Newly critical: Building verification systems, managing AI context windows, knowing when to use which tool, and the discipline to not ship without tests even when AI makes it temptingly fast.
Steinberger pushes back on “junior developers will be replaced.” His view is more radical: the entire workflow is restructuring, and senior engineers who refuse to adapt will lose their leverage advantage over juniors who embrace AI. New developers have a surprising edge: “They use agents in ways that we don’t even think about, because they don’t know that it doesn’t work, and by then it probably does.”
On the economics: if one skilled developer with AI tools can match a team of five, what happens to software companies? Rebuilding PSPDFKit with AI, he estimates, would require about 30% of the original headcount. He’s careful to note this doesn’t mean developers are obsolete. It means the bar for what one developer can accomplish has shifted dramatically upward.
The Addiction of Building Again
“I’ve never worked so hard as I do now. Not because I have to, but because it’s so addictive and so much fun.”
Managing multiple AI agents is mentally more exhausting than writing code yourself. His sanity strategy: going to the gym, locking the phone in the locker. “I really have a good hour where I just feel me.”
A small detail that says a lot: the tech product that brings him the most joy isn’t the iPhone 17 (bought but still unopened) but a $200 Android photo frame.
Afterthoughts
This is currently the most detailed first-person account of what all-in AI-native development looks like at production scale. Steinberger isn’t theorizing; he’s describing a workflow running at extreme volume for months, with a high-profile open source project as proof.
- The “close the loop” principle is deceptively simple but separates everyone who gets results from everyone who gets frustrated. Most developers skip the verification infrastructure because it’s boring. That’s exactly where the leverage is.
- “Prompt requests” replacing pull requests isn’t just a quip. If a contributor’s value lies in clearly expressing intent rather than writing code, the entire open-source collaboration paradigm shifts. Steinberger says he judges contribution quality better by reading prompts than code.
- His CLI vs MCP stance deserves serious attention from technical decision-makers.

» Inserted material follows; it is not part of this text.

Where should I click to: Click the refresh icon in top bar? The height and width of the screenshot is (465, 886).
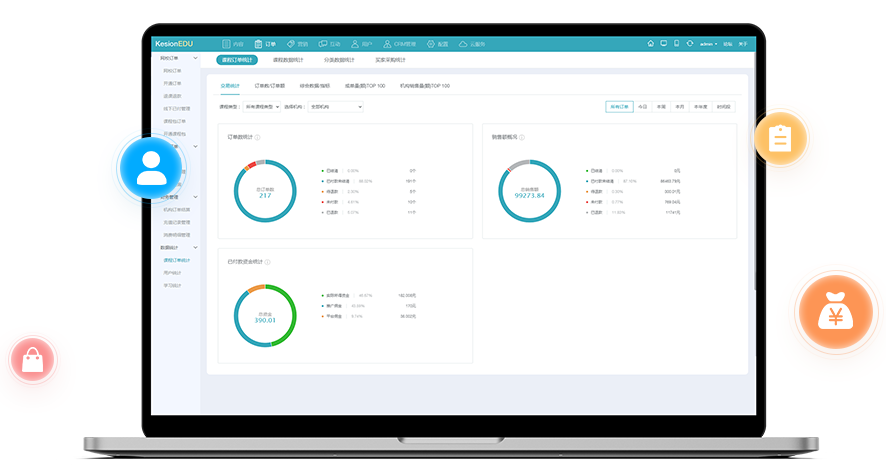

Under current agent capabilities, the Unix philosophy (small tools, pipe composition, text streams) fits agent workflows better than structured protocols. This may change as agents evolve, but in early 2026 it’s strong engineering intuition.
- The burnout-to-return arc is its own signal. If AI tools can re-engage people who left the industry because organizational complexity killed the creative spark, that’s a workforce story as much as a productivity story.
- His monthly commit counts are eye-catching, but the real metric is that OpenClaw works and people use it. Volume without quality is noise; the test infrastructure is what converts volume into signal.